Blog

Die ersten Börsen – eine Erfolgsstory aus Flandern

von ‎27.09.2018 09:22 , bearbeitet ‎02.10.2018 09:48
1 Like

Die Geschichte des Handels mit Wertpapieren ist wesentlich länger als Viele denken – sie geht auf das Spätmittelalter zurück.

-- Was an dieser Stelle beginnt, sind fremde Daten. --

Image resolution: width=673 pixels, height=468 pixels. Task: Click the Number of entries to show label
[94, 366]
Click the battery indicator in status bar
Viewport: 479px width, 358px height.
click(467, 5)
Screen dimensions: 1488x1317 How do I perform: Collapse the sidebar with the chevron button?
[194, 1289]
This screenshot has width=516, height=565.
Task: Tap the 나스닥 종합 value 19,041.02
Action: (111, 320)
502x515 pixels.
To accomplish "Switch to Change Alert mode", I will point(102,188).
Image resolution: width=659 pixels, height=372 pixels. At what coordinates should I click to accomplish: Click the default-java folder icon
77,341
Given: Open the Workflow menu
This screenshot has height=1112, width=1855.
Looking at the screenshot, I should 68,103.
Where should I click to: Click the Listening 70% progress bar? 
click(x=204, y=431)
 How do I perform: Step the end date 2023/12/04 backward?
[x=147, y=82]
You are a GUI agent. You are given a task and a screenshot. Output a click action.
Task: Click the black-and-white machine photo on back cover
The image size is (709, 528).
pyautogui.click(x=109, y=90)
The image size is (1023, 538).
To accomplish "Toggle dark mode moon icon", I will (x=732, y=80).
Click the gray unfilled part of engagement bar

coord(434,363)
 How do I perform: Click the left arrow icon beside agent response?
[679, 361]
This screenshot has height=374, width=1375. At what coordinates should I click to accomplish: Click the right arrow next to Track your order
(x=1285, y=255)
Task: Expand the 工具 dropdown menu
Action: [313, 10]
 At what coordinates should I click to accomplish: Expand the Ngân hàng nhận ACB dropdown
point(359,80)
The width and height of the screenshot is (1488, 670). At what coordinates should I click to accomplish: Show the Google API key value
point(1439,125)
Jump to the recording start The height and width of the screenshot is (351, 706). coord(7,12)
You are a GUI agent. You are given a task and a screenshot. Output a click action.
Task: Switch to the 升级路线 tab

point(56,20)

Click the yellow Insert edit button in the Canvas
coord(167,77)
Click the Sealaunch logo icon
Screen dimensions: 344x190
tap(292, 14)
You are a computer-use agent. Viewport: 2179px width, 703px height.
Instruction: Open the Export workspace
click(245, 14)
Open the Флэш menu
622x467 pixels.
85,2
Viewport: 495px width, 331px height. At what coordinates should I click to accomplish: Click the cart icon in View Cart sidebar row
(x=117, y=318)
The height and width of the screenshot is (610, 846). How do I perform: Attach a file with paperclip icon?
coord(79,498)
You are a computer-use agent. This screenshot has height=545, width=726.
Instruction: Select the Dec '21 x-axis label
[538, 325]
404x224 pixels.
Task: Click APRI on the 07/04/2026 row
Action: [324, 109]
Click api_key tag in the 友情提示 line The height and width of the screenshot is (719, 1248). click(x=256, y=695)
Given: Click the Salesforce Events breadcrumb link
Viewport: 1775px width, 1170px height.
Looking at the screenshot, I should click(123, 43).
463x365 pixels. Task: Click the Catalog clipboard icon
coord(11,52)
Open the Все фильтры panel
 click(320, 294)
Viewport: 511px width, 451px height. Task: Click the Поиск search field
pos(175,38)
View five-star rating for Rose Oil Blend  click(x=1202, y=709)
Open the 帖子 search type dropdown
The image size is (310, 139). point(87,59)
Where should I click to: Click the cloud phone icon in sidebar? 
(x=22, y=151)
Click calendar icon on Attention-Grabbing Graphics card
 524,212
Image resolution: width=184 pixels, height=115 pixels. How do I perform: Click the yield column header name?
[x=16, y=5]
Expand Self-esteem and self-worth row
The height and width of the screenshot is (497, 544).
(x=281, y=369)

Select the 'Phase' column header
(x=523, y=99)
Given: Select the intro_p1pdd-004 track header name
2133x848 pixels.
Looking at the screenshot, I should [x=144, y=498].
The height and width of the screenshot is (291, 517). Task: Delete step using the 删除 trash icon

Lesen Sie hier spannende Hintergrundinformationen.

 

Brügge – wo alles begann

 

Brügge, die altehrwürdige Hauptstadt Flanderns, erlebte im ausgehenden Mittelalter seine Blüte als bedeutende europäische Handelsstadt. Dort wurde im Jahre 1531 eine Börse in einem zentral gelegenen Gebäude gegründet. Unter dem Namen „Byrsa Brugensis“ (Börse von Brügge) ist dieses Haus in zeitgenössischen Stadtplänen verzeichnet. Andere Quellen lassen darauf schließen, dass es bereits vor diesem Zeitpunkt Börsen gab: Schon im ersten Quartal des 15. Jahrhunderts eröffnete demzufolge ein institutionalisierter Handelsplatz in Brügge. Der Begriff Börse stammt vom niederländischen Wort für Geldbeutel „beurs“ ab.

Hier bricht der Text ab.